One of the bugbear corpses looked… different.

Unarmed.

But the body was shriveled, like something had clawed the life from inside it. Its skin clung tightly to its bones, black veins creeping like ink across its chest. The unmistakable mark of necrotic magic. I froze.

None of us cast necrotic spells.

Except him.

And Raph’æl—Raph’æl who hates killing with absolution—had done this to an unarmed foe?

I looked closer.

Then I realized: this was the one who had thrown the javelin.

The one who had nearly ended me.

He’d let go of his weapon to strike me down.

And Raph’æl had seen it.

He’d seen it—and he’d made a decision.

A decision that strayed away from the intended mission.

I turned to him.

He was leaning back against the cavern wall a few feet away, gently pouring himself tea with hands that weren’t as steady as they tried to appear.

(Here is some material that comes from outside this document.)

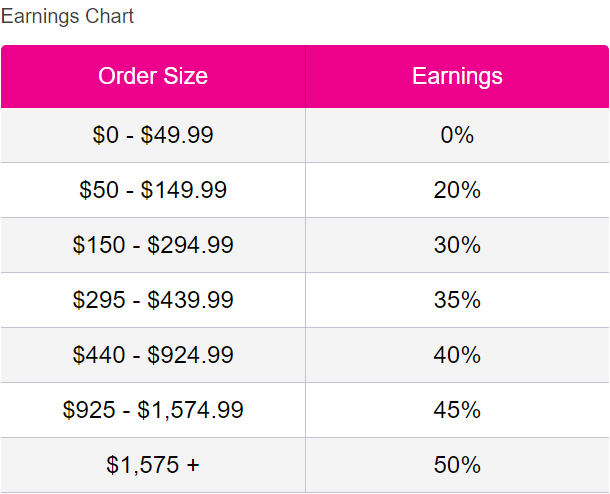Click the 45% earnings cell
Image resolution: width=610 pixels, height=494 pixels.
point(457,410)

His face was calm, but I could see the scaffolding of that calm being rebuilt in real time. Piece by piece. Carefully placed.

He saved me.

Again.

But this time, I could see another revealing layer unfurl from his actions.

Not just what he did. But why.

The cost of it.

The line he crossed, without hesitation, for my sake.

There’s a kind of devotion that doesn’t announce itself. It doesn’t roar. It doesn’t beg to be witnessed.

It simply acts.

And I think—well… at this point, I know—I had only just begun to understand the full extent of what Raph’æl is willing to do for the people he alowed into his heart.

And what it would mean to be one of them.